▶ Exercise description:
Copy each line of the listing below word for word, keeping it identical to the original.

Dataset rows
★ ★ ★ ★ ★

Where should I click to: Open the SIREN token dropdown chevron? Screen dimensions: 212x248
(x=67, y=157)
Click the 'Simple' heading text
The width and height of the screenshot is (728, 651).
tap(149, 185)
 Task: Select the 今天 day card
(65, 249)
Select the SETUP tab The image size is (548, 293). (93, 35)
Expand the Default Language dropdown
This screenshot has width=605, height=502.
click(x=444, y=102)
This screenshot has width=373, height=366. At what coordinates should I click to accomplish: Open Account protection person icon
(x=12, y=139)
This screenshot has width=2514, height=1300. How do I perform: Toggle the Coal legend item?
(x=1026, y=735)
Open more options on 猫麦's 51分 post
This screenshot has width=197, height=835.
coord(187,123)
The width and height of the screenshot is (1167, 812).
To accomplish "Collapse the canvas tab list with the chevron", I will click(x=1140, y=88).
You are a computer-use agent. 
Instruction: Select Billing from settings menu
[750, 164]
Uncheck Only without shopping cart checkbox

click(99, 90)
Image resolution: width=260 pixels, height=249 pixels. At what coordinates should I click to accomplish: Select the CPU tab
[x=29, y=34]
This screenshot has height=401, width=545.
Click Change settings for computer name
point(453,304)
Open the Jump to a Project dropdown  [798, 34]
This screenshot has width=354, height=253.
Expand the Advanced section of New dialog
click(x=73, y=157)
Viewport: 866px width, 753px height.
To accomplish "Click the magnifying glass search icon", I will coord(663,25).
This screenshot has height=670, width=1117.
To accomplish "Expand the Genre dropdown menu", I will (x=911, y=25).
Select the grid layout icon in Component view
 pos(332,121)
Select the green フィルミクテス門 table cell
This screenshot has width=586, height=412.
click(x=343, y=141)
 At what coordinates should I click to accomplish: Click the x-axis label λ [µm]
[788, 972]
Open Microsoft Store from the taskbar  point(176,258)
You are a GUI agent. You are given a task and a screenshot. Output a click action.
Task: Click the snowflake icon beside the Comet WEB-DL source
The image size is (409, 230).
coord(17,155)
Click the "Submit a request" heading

★ ★ ★ ★ ★

▶ The response:
Where should I click to: Open the SIREN token dropdown chevron? Screen dimensions: 212x248
(x=67, y=157)
Click the 'Simple' heading text
The width and height of the screenshot is (728, 651).
tap(149, 185)
 Task: Select the 今天 day card
(65, 249)
Select the SETUP tab The image size is (548, 293). (93, 35)
Expand the Default Language dropdown
This screenshot has width=605, height=502.
click(x=444, y=102)
This screenshot has width=373, height=366. At what coordinates should I click to accomplish: Open Account protection person icon
(x=12, y=139)
This screenshot has width=2514, height=1300. How do I perform: Toggle the Coal legend item?
(x=1026, y=735)
Open more options on 猫麦's 51分 post
This screenshot has width=197, height=835.
coord(187,123)
The width and height of the screenshot is (1167, 812).
To accomplish "Collapse the canvas tab list with the chevron", I will click(x=1140, y=88).
You are a computer-use agent. 
Instruction: Select Billing from settings menu
[750, 164]
Uncheck Only without shopping cart checkbox

click(99, 90)
Image resolution: width=260 pixels, height=249 pixels. At what coordinates should I click to accomplish: Select the CPU tab
[x=29, y=34]
This screenshot has height=401, width=545.
Click Change settings for computer name
point(453,304)
Open the Jump to a Project dropdown  [798, 34]
This screenshot has width=354, height=253.
Expand the Advanced section of New dialog
click(x=73, y=157)
Viewport: 866px width, 753px height.
To accomplish "Click the magnifying glass search icon", I will coord(663,25).
This screenshot has height=670, width=1117.
To accomplish "Expand the Genre dropdown menu", I will (x=911, y=25).
Select the grid layout icon in Component view
 pos(332,121)
Select the green フィルミクテス門 table cell
This screenshot has width=586, height=412.
click(x=343, y=141)
 At what coordinates should I click to accomplish: Click the x-axis label λ [µm]
[788, 972]
Open Microsoft Store from the taskbar  point(176,258)
You are a GUI agent. You are given a task and a screenshot. Output a click action.
Task: Click the snowflake icon beside the Comet WEB-DL source
The image size is (409, 230).
coord(17,155)
Click the "Submit a request" heading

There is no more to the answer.